* [Work order]
Resume the biographical piece on John Otto Kessler below, picking up right after its last sentence.

* [Selected extract]
▼

Professor John Otto Kessler

John Otto Kessler

John was born in Vienna, Austria on November 26, 1928. In 1938, after his father was arrested by the Nazis on Kristallnacht, his mother secured the family's escape from Austria by obtaining positions for herself and her husband at a home in Sussex, England. There, John attended Midhurst Grammar School and became, in his words, "a regular English schoolboy."

The family settled in the United States in 1940. After finishing his PhD at Columbia University in 1953, he worked at RCA before moving on to the University of Arizona, where he spent most of his professional career.

In the 1980s, John found a home at Clare Hall when he was invited by the Department of Applied Mathematics and Theoretical Physics for a sabbatical. During a talk on swimming microorganisms, John called for a theoretician to join him in the work. Applied mathematician Tim Pedley, G.I. Taylor Professor of Fluid Mechanics (now Emeritus), answered the call, teaming up with John on a series of projects.

Their work laid the foundation of what is now a major area of study in the department. "A great deal of the biological mechanics work we do [at Cambridge] stems from John's sabbatical," noted Pedley.

▲

* [Data extract]
▼

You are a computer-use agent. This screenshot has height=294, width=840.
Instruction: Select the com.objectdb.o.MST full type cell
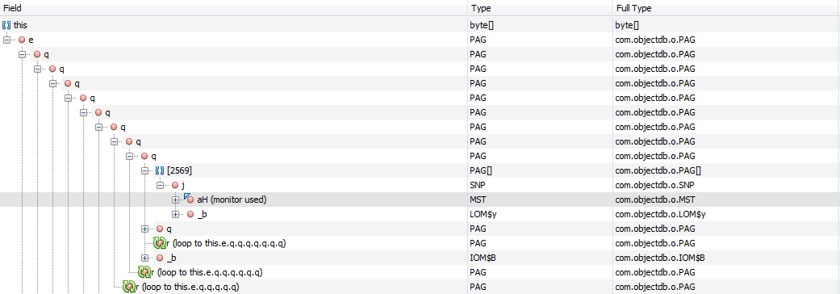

▲

* [Your response]
Over decades of collaboration, the two espoused an approach that valued fearless curiosity. "We agreed the most important thing was to ask all sorts of questions, as soon as they come to mind," said Pedley. This child-like curiosity was infectious. John made friends in other departments throughout Cambridge, discussing and delighting in the areas their work overlapped.

He was "supremely good at discovering things," according to Cambridge colleague Raymond E. Goldstein, FRS, Schlumberger Professor of Complex Physical Systems and Fellow of Churchill College. "He realized long before anyone else that the collective behavior of large numbers of microorganisms is an interesting scientific problem." Studying the physics of these behaviors formed the core of his research and decades-long collaborations at Cambridge.

Encouraging colleagues to pursue their intuitions is part of John's legacy at Cambridge, according to Goldstein. Thanks to his bequest to Cambridge in America for Clare Hall, future scholars will have the opportunity to explore Cambridge in the curious, tinkering and enthusiastic spirit of John Kessler.